# [Consigne donnée A]
D'après le texte sur Cristoforo Cortese, comment s'appelait sa première épouse ?

# [Texte cité]
Plusieurs documents font référence à cet artiste. Le plus ancien remonte au plus tard à 1399, il s'agit d'un règlement de la confrérie Scuola di San Caterina dei Sacchi qui le signale comme enlumineur. Il est le fils d'un peintre et enlumineur vénitien, Marco Cortexe, de la paroisse de Sant'Apollinare. Vers 1406-1408, il est indiqué comme membre d'une autre confrérie, la Scuola di Santa Maria della Misericordia e San Francesco ai Frari et résident dans la paroisse voisine de San Silvestro. C'est encore le cas dans deux autres documents datés de 1418 et de 1425. Un autre document daté de 1409 mentionne toutefois un Cristoforo Cortese comme peintre habitant la paroisse de San Paternian, des doutes subsistent sur le fait qu'il s'agisse du même artiste[1].
En 1420, sa première femme, Zanina, handicapée et sans enfant, établit son testament. Dès octobre 1425, Cristoforo fait faire son propre testament, mais cette fois-ci, il est marié à une autre femme, Bartolomea, dont il a un fils, Policreto. En septembre 1426, un autre document indique sa présence à Bologne et sa volonté de s'y installer avec sa famille. Il est cependant de retour à Venise en 1439, au moment où il fait établir de nouveau un testament en faveur de ses enfants, Policreto, Isabetta et Samaritana. Le 16 novembre 1445, son fils réclame à un client de son père un paiement pour la décoration d'un livre d'heures. Cristoforo est alors déjà décédé[2]. Il est noté dans un document de 1420 comme frère de Franceschina, femme de Giovanni di Francia, identifié au peintre Zanino di Pietro(it)[3].
Les funérailles de saint François, musée Marmottan-Monet.
Malgré le grand nombre de documents évoquant l'artiste, aucun ne concerne des créations identifiées. Trois miniatures découpées contiennent cependant sa signature: la première est une lettrine (Les funérailles de saint François) aujourd'hui conservée au musée Marmottan-Monet qui contient la signature «Xoforv’.Cõtexe. Venetus. F:. (Christophorus de Cortesiis venetus fecit)». La seconde est une miniature de la Vierge à l'Enfant conservée au Museo civico Amedeo Lia à La Spezia qui contient l'inscription «xp’oforu’cortexe me fecit»[4]. Cette dernière miniatures, ainsi que les nombreuses miniatures qui se rattachent par le même style, permettent de déduire que Cristoforo Cortese était le fournisseur régulier de miniatures et décoration pour les confréries de Venise et notamment pour le livre contenant les statuts et règlements de ces institutions (Mariegola). Plusieurs de ces confréries étaient d'ailleurs proches de couvents de Franciscain, dont serait aussi issue la lettrine signée de sa main, ce qui dénoterait d'une certaine affinité entre le peintre et l'ordre des frères prêcheurs[5]. Une troisième œuvre a été identifiée avec sa signature en 2008, il s'agit d'une lettrine avec saint François tirée d'un incunable conservée en Hongrie (Bibliothèque diocésaine de Székesfehérvár, Inc.464, fol. 1v)[6].

Données enregistrées:

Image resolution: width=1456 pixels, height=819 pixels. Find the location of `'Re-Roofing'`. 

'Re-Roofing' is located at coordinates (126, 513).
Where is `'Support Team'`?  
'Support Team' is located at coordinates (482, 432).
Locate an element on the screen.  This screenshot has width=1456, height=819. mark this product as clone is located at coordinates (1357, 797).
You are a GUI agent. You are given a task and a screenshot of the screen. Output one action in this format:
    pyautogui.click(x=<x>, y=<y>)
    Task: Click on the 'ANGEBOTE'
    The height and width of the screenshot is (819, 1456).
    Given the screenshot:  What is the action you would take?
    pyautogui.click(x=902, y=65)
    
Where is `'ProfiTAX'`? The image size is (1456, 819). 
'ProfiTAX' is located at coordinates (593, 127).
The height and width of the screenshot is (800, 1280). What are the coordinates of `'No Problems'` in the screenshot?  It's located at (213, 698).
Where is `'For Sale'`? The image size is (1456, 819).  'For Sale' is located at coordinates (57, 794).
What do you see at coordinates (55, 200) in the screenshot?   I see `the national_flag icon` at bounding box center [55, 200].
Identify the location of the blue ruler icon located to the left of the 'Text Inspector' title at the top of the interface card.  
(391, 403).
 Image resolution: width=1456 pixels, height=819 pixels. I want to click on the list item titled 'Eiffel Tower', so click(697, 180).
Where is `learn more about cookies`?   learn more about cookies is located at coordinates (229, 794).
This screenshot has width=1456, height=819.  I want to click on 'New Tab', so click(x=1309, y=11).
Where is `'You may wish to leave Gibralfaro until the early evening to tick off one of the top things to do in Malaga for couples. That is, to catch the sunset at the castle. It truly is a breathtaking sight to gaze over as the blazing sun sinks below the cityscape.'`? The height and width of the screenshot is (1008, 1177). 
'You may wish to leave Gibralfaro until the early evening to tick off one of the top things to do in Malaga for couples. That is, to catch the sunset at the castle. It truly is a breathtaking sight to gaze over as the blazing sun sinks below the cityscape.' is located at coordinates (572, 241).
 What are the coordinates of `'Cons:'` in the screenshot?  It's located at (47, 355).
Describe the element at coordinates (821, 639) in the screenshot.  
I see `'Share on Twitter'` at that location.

# [Consigne donnée B]
Disposez sous forme de liste JSON de chaînes les lignes des enregistrements, depuis leur début jusqu'à la ligne contenant « so click(x=1309, y=11). » incluse, à raison d'une chaîne par ligne et en omettant les lignes vides.

# [Réponse complète A]
Sa première épouse s'appelait Zanina.

# [Réponse complète B]
[
  "Image resolution: width=1456 pixels, height=819 pixels. Find the location of `'Re-Roofing'`. ",
  "'Re-Roofing' is located at coordinates (126, 513).",
  "Where is `'Support Team'`?  ",
  "'Support Team' is located at coordinates (482, 432).",
  "Locate an element on the screen.  This screenshot has width=1456, height=819. mark this product as clone is located at coordinates (1357, 797).",
  "You are a GUI agent. You are given a task and a screenshot of the screen. Output one action in this format:",
  "    pyautogui.click(x=<x>, y=<y>)",
  "    Task: Click on the 'ANGEBOTE'",
  "    The height and width of the screenshot is (819, 1456).",
  "    Given the screenshot:  What is the action you would take?",
  "    pyautogui.click(x=902, y=65)",
  "Where is `'ProfiTAX'`? The image size is (1456, 819). ",
  "'ProfiTAX' is located at coordinates (593, 127).",
  "The height and width of the screenshot is (800, 1280). What are the coordinates of `'No Problems'` in the screenshot?  It's located at (213, 698).",
  "Where is `'For Sale'`? The image size is (1456, 819).  'For Sale' is located at coordinates (57, 794).",
  "What do you see at coordinates (55, 200) in the screenshot?   I see `the national_flag icon` at bounding box center [55, 200].",
  "Identify the location of the blue ruler icon located to the left of the 'Text Inspector' title at the top of the interface card.  ",
  "(391, 403).",
  " Image resolution: width=1456 pixels, height=819 pixels. I want to click on the list item titled 'Eiffel Tower', so click(697, 180).",
  "Where is `learn more about cookies`?   learn more about cookies is located at coordinates (229, 794).",
  "This screenshot has width=1456, height=819.  I want to click on 'New Tab', so click(x=1309, y=11)."
]